There is too much hype, solving data-related problems requires many different skills and it depends on the problem. In general you need background in quite a few of these areas linear algebra, probability, statistical modeling, stochastic processes, computer science, programming, signal processing, etc. We used to call this electrical/computer engineering :-)
It sounds like someone justifying their own shortcomings. "Since kaggle proves I am not that good at the 'math' part of machine learning, I will dismiss it by pointing out that it does not include all of the steps necessary to make a machine learning approach work for a business"
"A next step is to ask, “What should I actually be predicting?”. This is an important step that is often missed by many – they just throw the raw dependent variable into their favorite algorithm and hope for the best. But sometimes you want to create a derived dependent variable. I’ll use the GE Flight Quest as an example: you don't want to predict the actual time the airplane will land; you want to predict the length of the flight; and maybe the best way to do that is to use the ratio of how long the flight actually was to how long it was originally estimated to be and then multiply that times the original estimate." - Steve Donoho - http://blog.kaggle.com/2014/08/01/learning-from-the-best/
Furthermore, it is entirely clear to everyone that data science in a business setting and in a competitive sport setting is different. To say they are equal, would be to say something like: paintball is equal to being in the military. But to say that Kaggle is not machine learning is to say: paintball requires no marksmanship.
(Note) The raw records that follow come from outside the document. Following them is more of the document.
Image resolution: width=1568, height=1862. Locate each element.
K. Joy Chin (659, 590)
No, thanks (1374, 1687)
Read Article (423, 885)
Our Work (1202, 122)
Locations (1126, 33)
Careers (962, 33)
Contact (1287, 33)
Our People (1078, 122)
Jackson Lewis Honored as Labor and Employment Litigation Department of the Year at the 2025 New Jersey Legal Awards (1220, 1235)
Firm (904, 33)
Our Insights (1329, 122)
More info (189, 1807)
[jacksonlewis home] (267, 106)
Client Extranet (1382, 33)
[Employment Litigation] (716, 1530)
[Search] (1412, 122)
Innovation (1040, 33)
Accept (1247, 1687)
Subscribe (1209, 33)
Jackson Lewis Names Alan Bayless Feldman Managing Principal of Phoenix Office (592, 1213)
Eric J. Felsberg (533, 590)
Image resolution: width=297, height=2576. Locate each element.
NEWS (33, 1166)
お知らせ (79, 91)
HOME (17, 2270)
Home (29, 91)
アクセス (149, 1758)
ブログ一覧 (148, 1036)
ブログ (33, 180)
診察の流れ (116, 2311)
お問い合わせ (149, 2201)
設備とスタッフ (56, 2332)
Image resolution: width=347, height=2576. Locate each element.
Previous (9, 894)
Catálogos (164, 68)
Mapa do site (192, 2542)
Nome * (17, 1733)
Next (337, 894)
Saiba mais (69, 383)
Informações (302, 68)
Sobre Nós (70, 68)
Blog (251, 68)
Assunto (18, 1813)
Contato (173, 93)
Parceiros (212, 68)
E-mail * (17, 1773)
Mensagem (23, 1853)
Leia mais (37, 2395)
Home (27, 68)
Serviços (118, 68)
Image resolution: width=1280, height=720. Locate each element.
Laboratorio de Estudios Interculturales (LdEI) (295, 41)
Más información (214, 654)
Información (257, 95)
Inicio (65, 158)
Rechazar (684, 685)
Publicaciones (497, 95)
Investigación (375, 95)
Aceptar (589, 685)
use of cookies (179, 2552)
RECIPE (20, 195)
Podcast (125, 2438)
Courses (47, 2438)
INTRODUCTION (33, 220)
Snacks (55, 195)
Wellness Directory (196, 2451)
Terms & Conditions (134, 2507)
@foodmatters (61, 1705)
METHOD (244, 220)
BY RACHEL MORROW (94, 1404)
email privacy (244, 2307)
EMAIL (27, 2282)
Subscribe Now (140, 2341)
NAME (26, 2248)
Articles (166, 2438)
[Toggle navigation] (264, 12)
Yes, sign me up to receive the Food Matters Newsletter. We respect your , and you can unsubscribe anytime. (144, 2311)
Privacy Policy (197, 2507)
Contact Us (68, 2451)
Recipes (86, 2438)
There are some very messy, unwieldy datasets on Kaggle right now. For example the Seizure Detection challenge has many GBs of raw sensor data, from just a few patients. This would require a competitor to clean, understand problem domain, understand evaluation metrics, measure cross validation and put your model in production on your laptop in the evening hours.
The author of that blogpost is invited to team up, with me or others. Let's see if we can use machine learning to improve some pressing issues. I'd also love it if Stripe can host a contest on Kaggle.